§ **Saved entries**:
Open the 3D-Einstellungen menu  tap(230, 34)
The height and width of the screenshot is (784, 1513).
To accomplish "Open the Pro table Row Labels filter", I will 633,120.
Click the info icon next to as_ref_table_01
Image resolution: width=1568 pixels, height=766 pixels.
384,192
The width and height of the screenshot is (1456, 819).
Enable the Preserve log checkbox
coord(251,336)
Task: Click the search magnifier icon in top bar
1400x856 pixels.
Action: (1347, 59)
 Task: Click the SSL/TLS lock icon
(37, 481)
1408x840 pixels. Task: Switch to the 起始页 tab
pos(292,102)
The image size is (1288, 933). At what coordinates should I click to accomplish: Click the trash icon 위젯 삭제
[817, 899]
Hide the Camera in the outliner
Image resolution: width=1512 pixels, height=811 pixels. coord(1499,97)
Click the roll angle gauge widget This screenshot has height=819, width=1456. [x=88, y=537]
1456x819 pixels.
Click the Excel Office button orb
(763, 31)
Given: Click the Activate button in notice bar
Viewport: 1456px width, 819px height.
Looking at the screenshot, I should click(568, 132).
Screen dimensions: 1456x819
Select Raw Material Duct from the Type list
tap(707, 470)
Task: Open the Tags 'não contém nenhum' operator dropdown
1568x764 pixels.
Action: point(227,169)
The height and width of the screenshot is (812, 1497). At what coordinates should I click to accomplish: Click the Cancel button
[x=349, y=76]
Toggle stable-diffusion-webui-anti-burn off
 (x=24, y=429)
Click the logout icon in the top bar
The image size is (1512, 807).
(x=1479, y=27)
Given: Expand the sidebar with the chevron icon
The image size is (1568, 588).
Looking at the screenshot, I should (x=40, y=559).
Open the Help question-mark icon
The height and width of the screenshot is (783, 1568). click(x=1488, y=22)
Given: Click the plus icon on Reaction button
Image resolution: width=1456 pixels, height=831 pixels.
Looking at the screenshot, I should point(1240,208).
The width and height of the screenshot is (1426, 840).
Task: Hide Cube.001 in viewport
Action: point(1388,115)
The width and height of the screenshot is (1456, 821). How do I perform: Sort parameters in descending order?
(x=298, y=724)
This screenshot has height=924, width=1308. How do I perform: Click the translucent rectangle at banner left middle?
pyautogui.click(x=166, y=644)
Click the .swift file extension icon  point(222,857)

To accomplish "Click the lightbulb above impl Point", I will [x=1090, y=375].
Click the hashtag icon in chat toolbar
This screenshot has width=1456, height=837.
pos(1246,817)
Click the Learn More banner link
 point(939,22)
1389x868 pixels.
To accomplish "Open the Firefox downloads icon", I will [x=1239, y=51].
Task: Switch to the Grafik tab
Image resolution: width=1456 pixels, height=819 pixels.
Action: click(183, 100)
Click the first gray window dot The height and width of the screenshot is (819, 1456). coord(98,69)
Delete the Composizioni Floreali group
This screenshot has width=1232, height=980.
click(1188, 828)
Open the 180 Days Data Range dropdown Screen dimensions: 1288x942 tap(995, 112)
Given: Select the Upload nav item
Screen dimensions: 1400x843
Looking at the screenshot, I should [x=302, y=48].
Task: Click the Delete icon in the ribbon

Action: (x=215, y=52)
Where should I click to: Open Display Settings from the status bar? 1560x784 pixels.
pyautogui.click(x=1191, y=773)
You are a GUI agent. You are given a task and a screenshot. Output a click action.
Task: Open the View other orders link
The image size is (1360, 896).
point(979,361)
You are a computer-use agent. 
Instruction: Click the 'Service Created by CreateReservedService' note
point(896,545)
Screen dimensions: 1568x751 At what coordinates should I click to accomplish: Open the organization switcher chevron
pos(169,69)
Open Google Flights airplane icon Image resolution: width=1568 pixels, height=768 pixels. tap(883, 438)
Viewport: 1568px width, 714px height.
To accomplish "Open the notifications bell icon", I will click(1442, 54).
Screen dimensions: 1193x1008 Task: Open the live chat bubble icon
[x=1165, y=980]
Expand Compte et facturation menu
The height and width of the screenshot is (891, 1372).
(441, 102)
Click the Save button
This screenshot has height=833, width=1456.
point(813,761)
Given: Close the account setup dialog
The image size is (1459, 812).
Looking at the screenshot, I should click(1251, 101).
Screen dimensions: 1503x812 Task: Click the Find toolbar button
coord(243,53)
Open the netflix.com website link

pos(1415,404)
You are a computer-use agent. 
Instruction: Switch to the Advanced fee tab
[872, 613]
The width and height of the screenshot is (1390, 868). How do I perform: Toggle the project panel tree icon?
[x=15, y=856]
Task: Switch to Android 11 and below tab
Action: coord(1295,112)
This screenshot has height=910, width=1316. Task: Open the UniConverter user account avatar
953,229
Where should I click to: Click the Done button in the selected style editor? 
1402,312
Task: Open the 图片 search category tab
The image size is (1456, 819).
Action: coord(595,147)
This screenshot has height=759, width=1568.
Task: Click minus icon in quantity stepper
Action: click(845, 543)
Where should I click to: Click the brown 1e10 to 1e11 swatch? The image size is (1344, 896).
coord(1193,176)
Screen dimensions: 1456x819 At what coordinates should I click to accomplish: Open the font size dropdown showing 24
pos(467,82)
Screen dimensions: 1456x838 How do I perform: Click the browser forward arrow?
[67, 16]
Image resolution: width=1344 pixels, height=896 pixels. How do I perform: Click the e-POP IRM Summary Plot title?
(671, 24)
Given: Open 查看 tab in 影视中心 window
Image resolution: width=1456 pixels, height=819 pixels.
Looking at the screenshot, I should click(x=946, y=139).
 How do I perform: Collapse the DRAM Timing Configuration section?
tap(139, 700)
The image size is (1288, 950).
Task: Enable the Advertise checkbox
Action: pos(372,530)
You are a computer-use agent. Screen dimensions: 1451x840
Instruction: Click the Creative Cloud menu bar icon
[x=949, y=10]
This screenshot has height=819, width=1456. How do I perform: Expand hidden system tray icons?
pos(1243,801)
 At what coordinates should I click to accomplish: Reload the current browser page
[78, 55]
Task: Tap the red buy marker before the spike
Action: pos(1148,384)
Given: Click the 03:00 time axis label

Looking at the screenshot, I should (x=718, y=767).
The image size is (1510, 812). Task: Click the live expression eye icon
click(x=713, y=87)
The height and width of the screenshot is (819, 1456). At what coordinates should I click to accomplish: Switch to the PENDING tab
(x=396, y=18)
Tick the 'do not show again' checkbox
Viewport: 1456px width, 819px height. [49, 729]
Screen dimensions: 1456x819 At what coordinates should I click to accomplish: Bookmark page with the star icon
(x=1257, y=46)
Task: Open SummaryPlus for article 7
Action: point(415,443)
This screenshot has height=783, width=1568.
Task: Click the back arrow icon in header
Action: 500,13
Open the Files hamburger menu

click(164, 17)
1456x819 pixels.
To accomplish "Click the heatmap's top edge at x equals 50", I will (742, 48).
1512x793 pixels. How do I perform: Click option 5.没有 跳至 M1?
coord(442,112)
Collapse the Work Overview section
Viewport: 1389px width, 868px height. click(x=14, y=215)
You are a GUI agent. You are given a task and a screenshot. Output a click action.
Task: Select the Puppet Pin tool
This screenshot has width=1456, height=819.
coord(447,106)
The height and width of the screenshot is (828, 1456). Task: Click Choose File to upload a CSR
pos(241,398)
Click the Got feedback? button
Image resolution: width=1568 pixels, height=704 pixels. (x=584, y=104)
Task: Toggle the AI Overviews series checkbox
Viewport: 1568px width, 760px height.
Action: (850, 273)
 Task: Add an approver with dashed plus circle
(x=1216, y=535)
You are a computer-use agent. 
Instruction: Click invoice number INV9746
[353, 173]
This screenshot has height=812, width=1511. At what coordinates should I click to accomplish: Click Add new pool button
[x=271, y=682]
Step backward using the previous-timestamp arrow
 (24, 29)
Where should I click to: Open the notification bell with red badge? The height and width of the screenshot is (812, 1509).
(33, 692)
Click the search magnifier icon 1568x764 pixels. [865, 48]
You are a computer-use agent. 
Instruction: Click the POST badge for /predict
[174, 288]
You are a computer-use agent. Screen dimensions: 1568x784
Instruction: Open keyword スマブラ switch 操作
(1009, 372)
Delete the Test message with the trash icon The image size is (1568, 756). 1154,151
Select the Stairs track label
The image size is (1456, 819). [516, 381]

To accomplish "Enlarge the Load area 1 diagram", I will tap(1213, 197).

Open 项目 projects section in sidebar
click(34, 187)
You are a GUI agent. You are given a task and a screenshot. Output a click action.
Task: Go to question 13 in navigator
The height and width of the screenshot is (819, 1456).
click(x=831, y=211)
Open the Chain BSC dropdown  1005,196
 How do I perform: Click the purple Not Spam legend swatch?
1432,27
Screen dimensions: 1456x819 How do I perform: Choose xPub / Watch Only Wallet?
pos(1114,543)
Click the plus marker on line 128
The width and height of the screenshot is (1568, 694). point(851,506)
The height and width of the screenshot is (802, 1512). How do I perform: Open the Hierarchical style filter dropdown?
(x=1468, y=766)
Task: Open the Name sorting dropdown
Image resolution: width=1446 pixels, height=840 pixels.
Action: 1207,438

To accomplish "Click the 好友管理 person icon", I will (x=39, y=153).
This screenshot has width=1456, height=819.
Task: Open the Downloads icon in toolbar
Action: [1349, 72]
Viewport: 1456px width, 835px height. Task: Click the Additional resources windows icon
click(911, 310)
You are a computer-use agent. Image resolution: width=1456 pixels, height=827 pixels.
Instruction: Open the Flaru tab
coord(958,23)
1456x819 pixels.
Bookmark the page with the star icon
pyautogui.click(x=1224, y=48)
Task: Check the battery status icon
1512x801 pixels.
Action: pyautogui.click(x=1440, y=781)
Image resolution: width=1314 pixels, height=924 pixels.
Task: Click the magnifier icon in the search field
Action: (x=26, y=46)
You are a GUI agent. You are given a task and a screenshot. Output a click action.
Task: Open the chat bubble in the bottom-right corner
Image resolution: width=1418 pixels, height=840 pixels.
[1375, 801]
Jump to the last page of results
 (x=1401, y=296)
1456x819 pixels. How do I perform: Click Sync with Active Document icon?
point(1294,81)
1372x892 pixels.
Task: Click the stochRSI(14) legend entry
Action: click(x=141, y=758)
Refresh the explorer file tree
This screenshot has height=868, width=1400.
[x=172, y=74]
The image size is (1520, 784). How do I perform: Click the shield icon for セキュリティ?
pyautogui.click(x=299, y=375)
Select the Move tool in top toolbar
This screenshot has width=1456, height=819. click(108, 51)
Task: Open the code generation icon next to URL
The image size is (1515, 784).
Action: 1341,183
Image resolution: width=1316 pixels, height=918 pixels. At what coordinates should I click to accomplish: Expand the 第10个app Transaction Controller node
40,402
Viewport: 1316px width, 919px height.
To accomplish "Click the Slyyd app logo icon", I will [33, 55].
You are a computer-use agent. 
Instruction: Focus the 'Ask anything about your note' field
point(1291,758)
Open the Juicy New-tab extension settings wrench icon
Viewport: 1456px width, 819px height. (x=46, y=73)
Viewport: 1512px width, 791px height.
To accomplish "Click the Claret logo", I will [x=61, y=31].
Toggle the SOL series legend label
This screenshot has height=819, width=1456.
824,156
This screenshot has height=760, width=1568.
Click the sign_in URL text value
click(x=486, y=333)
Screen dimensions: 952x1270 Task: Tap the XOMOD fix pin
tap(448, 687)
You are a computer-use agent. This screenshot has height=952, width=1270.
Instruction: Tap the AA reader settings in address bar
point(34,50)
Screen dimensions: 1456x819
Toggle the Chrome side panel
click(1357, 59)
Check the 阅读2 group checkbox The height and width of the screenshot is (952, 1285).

§ **PROBLEM REQUIREMENTS**: An exact copy of the lines above between the line holding "Viewport: 1316px width, 919px height." and the line holding "Viewport: 1512px width, 791px height.", inclusive, is the whole answer.

§ **ANSWER SECTION**:
Viewport: 1316px width, 919px height.
To accomplish "Click the Slyyd app logo icon", I will [33, 55].
You are a computer-use agent. 
Instruction: Focus the 'Ask anything about your note' field
point(1291,758)
Open the Juicy New-tab extension settings wrench icon
Viewport: 1456px width, 819px height. (x=46, y=73)
Viewport: 1512px width, 791px height.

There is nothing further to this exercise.